WHAT IS ASKED – Lay out the lines below as a Markdown table with the columns "Row" and "Line", numbering each row and leaving out blank lines.

MATERIAL –
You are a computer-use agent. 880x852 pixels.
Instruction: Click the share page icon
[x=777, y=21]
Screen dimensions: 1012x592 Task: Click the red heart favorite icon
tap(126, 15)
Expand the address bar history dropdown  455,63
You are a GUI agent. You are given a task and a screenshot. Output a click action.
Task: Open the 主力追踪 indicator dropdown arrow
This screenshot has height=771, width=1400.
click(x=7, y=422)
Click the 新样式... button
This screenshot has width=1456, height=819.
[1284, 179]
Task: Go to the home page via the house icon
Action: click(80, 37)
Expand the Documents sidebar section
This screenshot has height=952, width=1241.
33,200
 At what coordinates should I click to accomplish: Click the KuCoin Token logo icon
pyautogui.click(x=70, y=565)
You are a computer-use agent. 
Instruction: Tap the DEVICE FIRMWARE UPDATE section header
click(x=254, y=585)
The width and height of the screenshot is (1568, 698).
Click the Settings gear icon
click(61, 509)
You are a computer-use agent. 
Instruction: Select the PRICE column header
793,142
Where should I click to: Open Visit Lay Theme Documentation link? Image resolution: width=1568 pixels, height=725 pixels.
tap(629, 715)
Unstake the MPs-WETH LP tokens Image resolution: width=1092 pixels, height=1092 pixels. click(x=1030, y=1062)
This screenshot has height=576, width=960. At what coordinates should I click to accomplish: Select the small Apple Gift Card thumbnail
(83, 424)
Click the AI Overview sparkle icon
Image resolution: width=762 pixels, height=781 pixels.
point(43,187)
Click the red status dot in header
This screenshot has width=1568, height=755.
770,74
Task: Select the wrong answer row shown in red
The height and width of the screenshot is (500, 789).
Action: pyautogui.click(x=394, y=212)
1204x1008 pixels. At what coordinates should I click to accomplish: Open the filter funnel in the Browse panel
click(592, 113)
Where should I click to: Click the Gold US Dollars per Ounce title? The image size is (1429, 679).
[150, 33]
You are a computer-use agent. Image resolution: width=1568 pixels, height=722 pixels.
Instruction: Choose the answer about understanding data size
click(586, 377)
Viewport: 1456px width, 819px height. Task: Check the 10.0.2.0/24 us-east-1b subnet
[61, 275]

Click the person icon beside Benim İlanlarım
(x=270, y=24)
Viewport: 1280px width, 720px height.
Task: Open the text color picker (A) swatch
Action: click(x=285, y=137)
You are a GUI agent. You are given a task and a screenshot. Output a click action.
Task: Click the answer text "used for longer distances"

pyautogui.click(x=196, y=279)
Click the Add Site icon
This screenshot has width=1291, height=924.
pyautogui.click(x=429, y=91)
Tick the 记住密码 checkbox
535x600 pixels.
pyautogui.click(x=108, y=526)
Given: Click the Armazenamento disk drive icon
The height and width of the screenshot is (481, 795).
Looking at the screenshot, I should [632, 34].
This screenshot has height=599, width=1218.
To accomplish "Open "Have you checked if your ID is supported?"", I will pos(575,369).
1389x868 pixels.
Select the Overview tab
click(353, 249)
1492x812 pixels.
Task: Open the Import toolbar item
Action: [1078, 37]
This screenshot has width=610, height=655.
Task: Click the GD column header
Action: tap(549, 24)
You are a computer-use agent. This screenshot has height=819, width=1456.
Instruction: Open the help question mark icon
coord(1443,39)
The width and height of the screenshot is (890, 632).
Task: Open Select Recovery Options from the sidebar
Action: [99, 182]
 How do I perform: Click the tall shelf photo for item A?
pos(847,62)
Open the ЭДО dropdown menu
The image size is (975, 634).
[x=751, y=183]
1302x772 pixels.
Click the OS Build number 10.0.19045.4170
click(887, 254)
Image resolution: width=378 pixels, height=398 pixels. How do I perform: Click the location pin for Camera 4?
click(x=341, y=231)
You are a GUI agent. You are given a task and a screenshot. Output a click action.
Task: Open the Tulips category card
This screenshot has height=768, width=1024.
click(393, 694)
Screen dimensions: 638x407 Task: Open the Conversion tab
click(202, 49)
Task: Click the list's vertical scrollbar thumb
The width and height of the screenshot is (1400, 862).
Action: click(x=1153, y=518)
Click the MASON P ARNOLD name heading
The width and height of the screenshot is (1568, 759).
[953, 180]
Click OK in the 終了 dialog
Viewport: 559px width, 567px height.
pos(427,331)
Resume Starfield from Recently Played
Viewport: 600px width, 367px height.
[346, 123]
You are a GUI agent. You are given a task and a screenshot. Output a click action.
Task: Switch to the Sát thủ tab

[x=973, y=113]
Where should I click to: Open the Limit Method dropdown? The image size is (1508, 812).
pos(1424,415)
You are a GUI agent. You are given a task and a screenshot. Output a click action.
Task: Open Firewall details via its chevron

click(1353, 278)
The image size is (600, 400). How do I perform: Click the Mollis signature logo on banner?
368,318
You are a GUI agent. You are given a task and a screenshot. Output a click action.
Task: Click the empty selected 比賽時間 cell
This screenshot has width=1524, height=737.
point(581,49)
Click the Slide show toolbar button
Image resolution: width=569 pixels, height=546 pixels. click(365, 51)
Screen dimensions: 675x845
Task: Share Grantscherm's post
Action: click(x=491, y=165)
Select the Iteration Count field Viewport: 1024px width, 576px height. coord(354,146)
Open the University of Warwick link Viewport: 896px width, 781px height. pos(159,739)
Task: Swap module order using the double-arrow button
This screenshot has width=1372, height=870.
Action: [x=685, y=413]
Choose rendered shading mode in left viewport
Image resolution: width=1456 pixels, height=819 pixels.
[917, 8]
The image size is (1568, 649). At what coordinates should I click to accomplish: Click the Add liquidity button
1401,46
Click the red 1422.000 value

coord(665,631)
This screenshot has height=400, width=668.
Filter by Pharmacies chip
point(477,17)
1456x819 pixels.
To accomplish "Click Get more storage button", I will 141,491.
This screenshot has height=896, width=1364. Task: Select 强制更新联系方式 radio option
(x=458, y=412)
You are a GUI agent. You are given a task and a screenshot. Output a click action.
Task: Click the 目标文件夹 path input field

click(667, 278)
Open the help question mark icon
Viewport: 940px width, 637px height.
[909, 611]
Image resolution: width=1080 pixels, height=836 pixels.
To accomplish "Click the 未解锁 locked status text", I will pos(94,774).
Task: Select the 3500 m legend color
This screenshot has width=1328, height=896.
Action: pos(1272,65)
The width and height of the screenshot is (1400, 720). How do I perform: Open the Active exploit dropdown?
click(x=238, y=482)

ANSWER TO THIS PROBLEM –
| Row | Line |
|---|---|
| 1 | You are a computer-use agent. 880x852 pixels. |
| 2 | Instruction: Click the share page icon |
| 3 | [x=777, y=21] |
| 4 | Screen dimensions: 1012x592 Task: Click the red heart favorite icon |
| 5 | tap(126, 15) |
| 6 | Expand the address bar history dropdown  455,63 |
| 7 | You are a GUI agent. You are given a task and a screenshot. Output a click action. |
| 8 | Task: Open the 主力追踪 indicator dropdown arrow |
| 9 | This screenshot has height=771, width=1400. |
| 10 | click(x=7, y=422) |
| 11 | Click the 新样式... button |
| 12 | This screenshot has width=1456, height=819. |
| 13 | [1284, 179] |
| 14 | Task: Go to the home page via the house icon |
| 15 | Action: click(80, 37) |
| 16 | Expand the Documents sidebar section |
| 17 | This screenshot has height=952, width=1241. |
| 18 | 33,200 |
| 19 |  At what coordinates should I click to accomplish: Click the KuCoin Token logo icon |
| 20 | pyautogui.click(x=70, y=565) |
| 21 | You are a computer-use agent.  |
| 22 | Instruction: Tap the DEVICE FIRMWARE UPDATE section header |
| 23 | click(x=254, y=585) |
| 24 | The width and height of the screenshot is (1568, 698). |
| 25 | Click the Settings gear icon |
| 26 | click(61, 509) |
| 27 | You are a computer-use agent.  |
| 28 | Instruction: Select the PRICE column header |
| 29 | 793,142 |
| 30 | Where should I click to: Open Visit Lay Theme Documentation link? Image resolution: width=1568 pixels, height=725 pixels. |
| 31 | tap(629, 715) |
| 32 | Unstake the MPs-WETH LP tokens Image resolution: width=1092 pixels, height=1092 pixels. click(x=1030, y=1062) |
| 33 | This screenshot has height=576, width=960. At what coordinates should I click to accomplish: Select the small Apple Gift Card thumbnail |
| 34 | (83, 424) |
| 35 | Click the AI Overview sparkle icon |
| 36 | Image resolution: width=762 pixels, height=781 pixels. |
| 37 | point(43,187) |
| 38 | Click the red status dot in header |
| 39 | This screenshot has width=1568, height=755. |
| 40 | 770,74 |
| 41 | Task: Select the wrong answer row shown in red |
| 42 | The height and width of the screenshot is (500, 789). |
| 43 | Action: pyautogui.click(x=394, y=212) |
| 44 | 1204x1008 pixels. At what coordinates should I click to accomplish: Open the filter funnel in the Browse panel |
| 45 | click(592, 113) |
| 46 | Where should I click to: Click the Gold US Dollars per Ounce title? The image size is (1429, 679). |
| 47 | [150, 33] |
| 48 | You are a computer-use agent. Image resolution: width=1568 pixels, height=722 pixels. |
| 49 | Instruction: Choose the answer about understanding data size |
| 50 | click(586, 377) |
| 51 | Viewport: 1456px width, 819px height. Task: Check the 10.0.2.0/24 us-east-1b subnet |
| 52 | [61, 275] |
| 53 | Click the person icon beside Benim İlanlarım |
| 54 | (x=270, y=24) |
| 55 | Viewport: 1280px width, 720px height. |
| 56 | Task: Open the text color picker (A) swatch |
| 57 | Action: click(x=285, y=137) |
| 58 | You are a GUI agent. You are given a task and a screenshot. Output a click action. |
| 59 | Task: Click the answer text "used for longer distances" |
| 60 | pyautogui.click(x=196, y=279) |
| 61 | Click the Add Site icon |
| 62 | This screenshot has width=1291, height=924. |
| 63 | pyautogui.click(x=429, y=91) |
| 64 | Tick the 记住密码 checkbox |
| 65 | 535x600 pixels. |
| 66 | pyautogui.click(x=108, y=526) |
| 67 | Given: Click the Armazenamento disk drive icon |
| 68 | The height and width of the screenshot is (481, 795). |
| 69 | Looking at the screenshot, I should [632, 34]. |
| 70 | This screenshot has height=599, width=1218. |
| 71 | To accomplish "Open "Have you checked if your ID is supported?"", I will pos(575,369). |
| 72 | 1389x868 pixels. |
| 73 | Select the Overview tab |
| 74 | click(353, 249) |
| 75 | 1492x812 pixels. |
| 76 | Task: Open the Import toolbar item |
| 77 | Action: [1078, 37] |
| 78 | This screenshot has width=610, height=655. |
| 79 | Task: Click the GD column header |
| 80 | Action: tap(549, 24) |
| 81 | You are a computer-use agent. This screenshot has height=819, width=1456. |
| 82 | Instruction: Open the help question mark icon |
| 83 | coord(1443,39) |
| 84 | The width and height of the screenshot is (890, 632). |
| 85 | Task: Open Select Recovery Options from the sidebar |
| 86 | Action: [99, 182] |
| 87 |  How do I perform: Click the tall shelf photo for item A? |
| 88 | pos(847,62) |
| 89 | Open the ЭДО dropdown menu |
| 90 | The image size is (975, 634). |
| 91 | [x=751, y=183] |
| 92 | 1302x772 pixels. |
| 93 | Click the OS Build number 10.0.19045.4170 |
| 94 | click(887, 254) |
| 95 | Image resolution: width=378 pixels, height=398 pixels. How do I perform: Click the location pin for Camera 4? |
| 96 | click(x=341, y=231) |
| 97 | You are a GUI agent. You are given a task and a screenshot. Output a click action. |
| 98 | Task: Open the Tulips category card |
| 99 | This screenshot has height=768, width=1024. |
| 100 | click(393, 694) |
| 101 | Screen dimensions: 638x407 Task: Open the Conversion tab |
| 102 | click(202, 49) |
| 103 | Task: Click the list's vertical scrollbar thumb |
| 104 | The width and height of the screenshot is (1400, 862). |
| 105 | Action: click(x=1153, y=518) |
| 106 | Click the MASON P ARNOLD name heading |
| 107 | The width and height of the screenshot is (1568, 759). |
| 108 | [953, 180] |
| 109 | Click OK in the 終了 dialog |
| 110 | Viewport: 559px width, 567px height. |
| 111 | pos(427,331) |
| 112 | Resume Starfield from Recently Played |
| 113 | Viewport: 600px width, 367px height. |
| 114 | [346, 123] |
| 115 | You are a GUI agent. You are given a task and a screenshot. Output a click action. |
| 116 | Task: Switch to the Sát thủ tab |
| 117 | [x=973, y=113] |
| 118 | Where should I click to: Open the Limit Method dropdown? The image size is (1508, 812). |
| 119 | pos(1424,415) |
| 120 | You are a GUI agent. You are given a task and a screenshot. Output a click action. |
| 121 | Task: Open Firewall details via its chevron |
| 122 | click(1353, 278) |
| 123 | The image size is (600, 400). How do I perform: Click the Mollis signature logo on banner? |
| 124 | 368,318 |
| 125 | You are a GUI agent. You are given a task and a screenshot. Output a click action. |
| 126 | Task: Click the empty selected 比賽時間 cell |
| 127 | This screenshot has width=1524, height=737. |
| 128 | point(581,49) |
| 129 | Click the Slide show toolbar button |
| 130 | Image resolution: width=569 pixels, height=546 pixels. click(365, 51) |
| 131 | Screen dimensions: 675x845 |
| 132 | Task: Share Grantscherm's post |
| 133 | Action: click(x=491, y=165) |
| 134 | Select the Iteration Count field Viewport: 1024px width, 576px height. coord(354,146) |
| 135 | Open the University of Warwick link Viewport: 896px width, 781px height. pos(159,739) |
| 136 | Task: Swap module order using the double-arrow button |
| 137 | This screenshot has width=1372, height=870. |
| 138 | Action: [x=685, y=413] |
| 139 | Choose rendered shading mode in left viewport |
| 140 | Image resolution: width=1456 pixels, height=819 pixels. |
| 141 | [917, 8] |
| 142 | The image size is (1568, 649). At what coordinates should I click to accomplish: Click the Add liquidity button |
| 143 | 1401,46 |
| 144 | Click the red 1422.000 value |
| 145 | coord(665,631) |
| 146 | This screenshot has height=400, width=668. |
| 147 | Filter by Pharmacies chip |
| 148 | point(477,17) |
| 149 | 1456x819 pixels. |
| 150 | To accomplish "Click Get more storage button", I will 141,491. |
| 151 | This screenshot has height=896, width=1364. Task: Select 强制更新联系方式 radio option |
| 152 | (x=458, y=412) |
| 153 | You are a GUI agent. You are given a task and a screenshot. Output a click action. |
| 154 | Task: Click the 目标文件夹 path input field |
| 155 | click(667, 278) |
| 156 | Open the help question mark icon |
| 157 | Viewport: 940px width, 637px height. |
| 158 | [909, 611] |
| 159 | Image resolution: width=1080 pixels, height=836 pixels. |
| 160 | To accomplish "Click the 未解锁 locked status text", I will pos(94,774). |
| 161 | Task: Select the 3500 m legend color |
| 162 | This screenshot has width=1328, height=896. |
| 163 | Action: pos(1272,65) |
| 164 | The width and height of the screenshot is (1400, 720). How do I perform: Open the Active exploit dropdown? |
| 165 | click(x=238, y=482) |